## SOURCE PASSAGE
I still get this error. But it still happens even when it is in a CRITICAL section:

subroutine writeReportTemperatures()
!
 use globaleVariablen
 use EA_Telegramm
 implicit none
 character*1 seperator
 character*512 tempstring
 integer(kind=4) iUnit
!$OMP CRITICAL (TEMP_ACCESS)
 seperator=';'
 write(tempstring,'(3(a,i2.2),8(a,f6.1))') &
 seperator,EA_Telegramm_849%DBX340,':',EA_Telegramm_849%DBX360,':',EA_Telegramm_849%DBX380, &
 seperator,tempStrang(1,1,nzTempGiessmaschine), &
 seperator,measuredValues849%tempGiessmaschine, &
 seperator,tempStrang(1,1,nzTempMRGS), &
 seperator,measuredValues849%tempMRGS, &
 seperator,tempStrang(1,1,nzTempTreiber1), &
 seperator,measuredValues849%tempTreiber1, &
 seperator,tempStrang(1,1,nzTempTreiber2), &
 seperator,measuredValues849%tempTreiber2
 call replaceChar(tempstring,'.',',')
 open(NEWUNIT=iUnit, file=trim(fileNameReportTemperatures), status='old', access='append')
 write(iUnit,'(a)') trim(tempstring)
 close(iUnit)
!$OMP END CRITICAL (TEMP_ACCESS)
end subroutine writeReportTemperatures

The "forrtl: severe (152): unresolved contention for Intel Fortran RTL global resource" error still occurs, sometimes in the longer write statement to tempstring, sometimes in the write statement to iUnit and sometimes in the close statement.

When I replace the newunit=iunit to a fixed unit number the same happens. This file is only being used in this subroutine and in a initReportTemperatures subroutine, they can´t be called at the same time. Performing a flush(iUnit) was useless too.

Markus

IanH的头像

Does the error happen on its own?  Most of the time I see this when my program is in the process of crashing and burning due to other unrelated incompetence on my part.

p.s. filenames for open are "auto-trimmed" - trailing blanks are not used.

## DATASET CONTENT
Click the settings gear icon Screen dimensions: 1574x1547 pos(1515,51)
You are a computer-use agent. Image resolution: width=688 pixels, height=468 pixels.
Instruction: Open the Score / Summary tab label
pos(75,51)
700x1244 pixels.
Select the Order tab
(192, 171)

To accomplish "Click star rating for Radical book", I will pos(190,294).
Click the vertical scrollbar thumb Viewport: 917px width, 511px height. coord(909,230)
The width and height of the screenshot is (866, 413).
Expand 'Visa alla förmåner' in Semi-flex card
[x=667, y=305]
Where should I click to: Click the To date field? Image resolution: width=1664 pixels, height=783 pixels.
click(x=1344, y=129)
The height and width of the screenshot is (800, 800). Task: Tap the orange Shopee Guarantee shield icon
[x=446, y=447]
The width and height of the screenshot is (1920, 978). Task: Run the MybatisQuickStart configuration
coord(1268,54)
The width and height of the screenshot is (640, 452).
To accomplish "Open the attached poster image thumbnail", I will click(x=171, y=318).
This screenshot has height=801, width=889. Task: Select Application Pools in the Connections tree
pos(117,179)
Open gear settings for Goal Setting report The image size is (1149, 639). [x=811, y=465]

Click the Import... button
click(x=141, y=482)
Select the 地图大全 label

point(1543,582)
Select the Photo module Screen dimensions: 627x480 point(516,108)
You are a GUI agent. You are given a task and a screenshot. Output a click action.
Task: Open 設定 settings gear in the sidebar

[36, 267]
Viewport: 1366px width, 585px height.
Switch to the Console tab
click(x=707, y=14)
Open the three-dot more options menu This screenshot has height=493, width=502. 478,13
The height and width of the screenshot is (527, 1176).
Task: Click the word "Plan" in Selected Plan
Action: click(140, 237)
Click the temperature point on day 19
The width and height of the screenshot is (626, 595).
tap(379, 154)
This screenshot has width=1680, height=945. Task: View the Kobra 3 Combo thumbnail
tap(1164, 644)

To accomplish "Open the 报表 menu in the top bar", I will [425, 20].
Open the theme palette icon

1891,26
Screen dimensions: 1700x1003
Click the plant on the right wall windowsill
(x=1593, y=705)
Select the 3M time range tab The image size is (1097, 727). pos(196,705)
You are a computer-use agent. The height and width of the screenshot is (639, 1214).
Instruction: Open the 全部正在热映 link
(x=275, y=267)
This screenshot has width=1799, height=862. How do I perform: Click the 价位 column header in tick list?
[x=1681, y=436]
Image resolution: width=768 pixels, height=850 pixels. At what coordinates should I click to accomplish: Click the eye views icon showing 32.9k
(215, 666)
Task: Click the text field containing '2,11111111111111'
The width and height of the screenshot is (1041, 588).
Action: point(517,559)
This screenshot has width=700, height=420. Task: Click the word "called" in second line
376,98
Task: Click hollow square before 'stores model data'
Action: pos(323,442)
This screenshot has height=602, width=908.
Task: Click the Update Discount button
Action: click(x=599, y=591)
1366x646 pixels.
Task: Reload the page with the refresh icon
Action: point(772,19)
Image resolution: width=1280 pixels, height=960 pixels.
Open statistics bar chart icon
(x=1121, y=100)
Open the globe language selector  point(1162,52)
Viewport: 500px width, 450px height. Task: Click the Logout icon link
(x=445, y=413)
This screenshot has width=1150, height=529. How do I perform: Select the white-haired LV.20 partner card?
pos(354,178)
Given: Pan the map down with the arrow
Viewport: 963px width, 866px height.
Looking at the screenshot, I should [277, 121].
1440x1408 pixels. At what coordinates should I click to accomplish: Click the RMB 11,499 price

## DIRECTIONS
Carry on the forum thread about the Intel Fortran runtime contention error, starting after its final message.

## EXPECTED OUTPUT
jimdempseyatthecove的头像

How was tempstring opened? In particular was asychronous used?

Jim Dempsey

www.quickthreadprogramming.com
onkelhotte的头像

Quote:

IanH wrote:Does the error happen on its own?  Most of the time I see this when my program is in the process of crashing and burning due to other unrelated incompetence on my part.

p.s. filenames for open are "auto-trimmed" - trailing blanks are not used.

The program doesn´t crash when I don´t call the writeTemperatures subroutine. I have it running for nearly 30 minutes, with the call it never ran longer than 2 minutes.

Markus

PS: Thanks for the trim information in the open statement.

onkelhotte的头像

Quote:

jimdempseyatthecove wrote:How was tempstring opened? In particular was asychronous used?

Jim Dempsey

I quite don´t understand your question. tempstring is a local character*512 variable.

If you mean if the file was opened with asynchronous='yes': This was not the case. Opening the file with asynchronous='yes' leads to some kind of dead lock. At different run times the program does nothing any more. But it is not freezed and it is not "not repsonding" when looking into Windows Taskmanager.

Markus

jimdempseyatthecove的头像

If you read some of the other threads you will note that there is (was) an issue where when the number of pending asynchronous I/O's exceed an internal limit that this induces an I/O error. You are not using asynchronous='yes' so this eliminates that problem (this is why I asked). There was another old issue where NEWUNIT= crapped out after some number of iterations. You indicate that by using fixed unit number you still experience the crash. So NEWUNIT= is not the issue. You've demonstrated that these two potential issues are not the proble. What do we have left....

1) This is an embarrassing reason: The .obj containing writeReportTemperatures was not compiled with -openmp. This would cause the !$OMP CRITICAL to be ineffective. Note, should this subroutine be in a module it is not unusual for a module not to get compiled (or compilation errors) and/or for module path for linking not same as module path for outputs. In these cases an out of date or wrong .obj is linked. Verify this. Also note, verification in Debug build is not verification in Release build.

2) There is a resource error. What happens when each thread uses a unique filenameReportTemperatures file name. Careful omp_get_thread_num not necessarily thread unique when using nested parallel regions, use thread ID instead (or unique number obtained and saved in thread private variable). Should this fix the issue, then the problem lies within the O/S.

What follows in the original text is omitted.